Ross, who has both an undergraduate and an MBA in finance, argues many clients who currently qualify for a five-year fixed-rate would face potentially unsurmountable economic challenges if rates were to increase.
“You can put this in real terms: If that 1% interest rate increase is realized, that means five years from now my income would have to increase by 33% to maintain my current debt servicing numbers,” Ross said. “Real wage growth in every province is not above 3%. So you would have to be a statistical anomaly just to keep your head above water.”
Ross estimates that half of mortgage holders have a five-year fixed-rate mortgage product and many of them have maxed out their debt servicing numbers.
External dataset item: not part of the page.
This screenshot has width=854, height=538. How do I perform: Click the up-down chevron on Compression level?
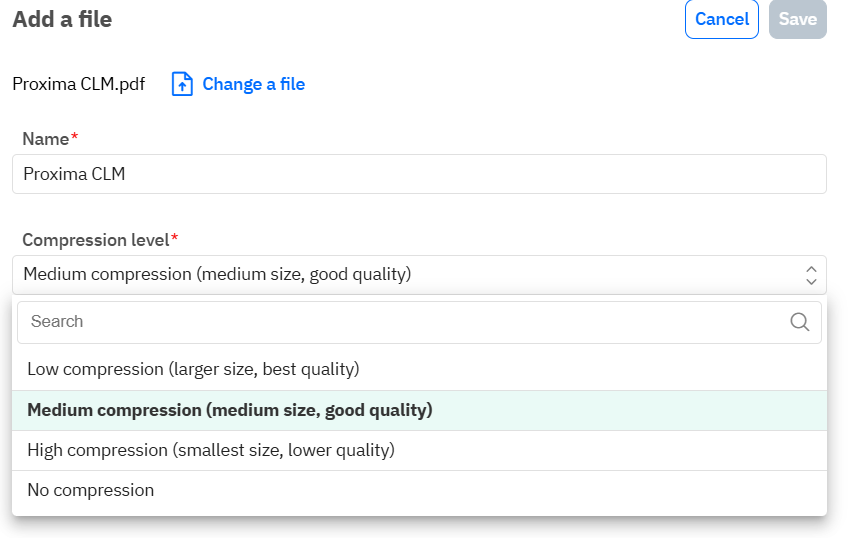[x=811, y=275]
He argues even a 1% increase in interest rates could be difficult for these clients to handle.
“It’s unrealistic to think today’s interest rates are going to be around forever,” Ross said. “Five years from now if interest rates increase 1%, that’s a hell of a big pill for the average Canadian to swallow.”
Ross also argues the current qualification standards pose a risk to the industry.
“I worked in global treasury in London before working in the mortgage industry; I’ve taught finance at the MBA level. It’s unequivocally a risk,” he said. “I don’t think there is a risk; I know there is a risk. It’s just how much of a risk there is.”
Ross’ argument in favour of tougher qualification standards may not sit well with many brokers. When told this, he replied:
“In a perfect world I would be both respected and liked but, if I have to pick between being respected versus being liked, I will take being respected every time,” Ross said. “Anyone who doesn’t’ think the five-year qualifying rate is a disaster waiting to happen simply doesn’t’ understand credit capital markets or default risk.”